TEXT SECTION:
Sea of Solitude: The Director’s Cut Review
Originally launching in 2019, Sea of Solitude took a heart wrenching, somber, and very real journey through depression and turned it into a fantastical game that is absolutely overflowing with metaphors and nuanced depictions of mental health and depression. It carries with it a potent weight behind its impactful truth of what it means to struggle with mental health. Sea of Solitude has now made it’s way to the Nintendo Switch with the Director’s Cut of the game, but does this new version of maintain the nuance and flow of the original?
Sea of Solitude begins with Kay: a strange, beastly girl lost at sea in a small boat with only a backpack to her name and her memories lost. She awakens scared and alone, a strange and ominous creature in the depths below. She soon encounters a glowing, happy child who guides her through the dark and rough waters to a city buried beneath the sea. Kay must travel across the waters of the mostly-submerged city to regain her memories and find out what happened.

SUPPLIED MATERIAL:
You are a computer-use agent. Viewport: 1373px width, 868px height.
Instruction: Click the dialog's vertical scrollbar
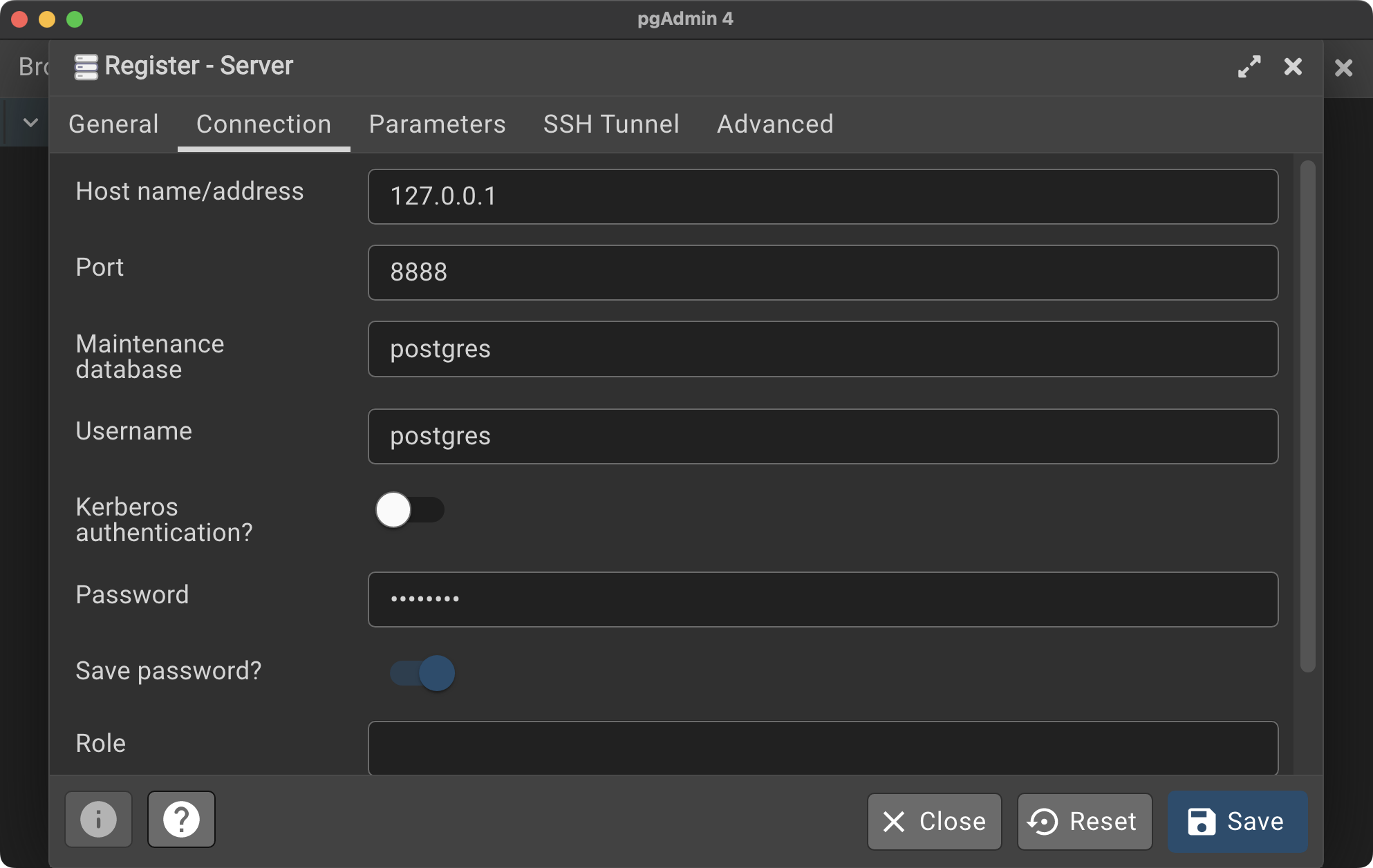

WORK INSTRUCTIONS:
From the Sea of Solitude review above, write out the passage that begins at the words "Sea of Solitude begins" and stops after the words "out what happened.".

SOLUTION FOR THIS PROBLEM:
Sea of Solitude begins with Kay: a strange, beastly girl lost at sea in a small boat with only a backpack to her name and her memories lost. She awakens scared and alone, a strange and ominous creature in the depths below. She soon encounters a glowing, happy child who guides her through the dark and rough waters to a city buried beneath the sea. Kay must travel across the waters of the mostly-submerged city to regain her memories and find out what happened.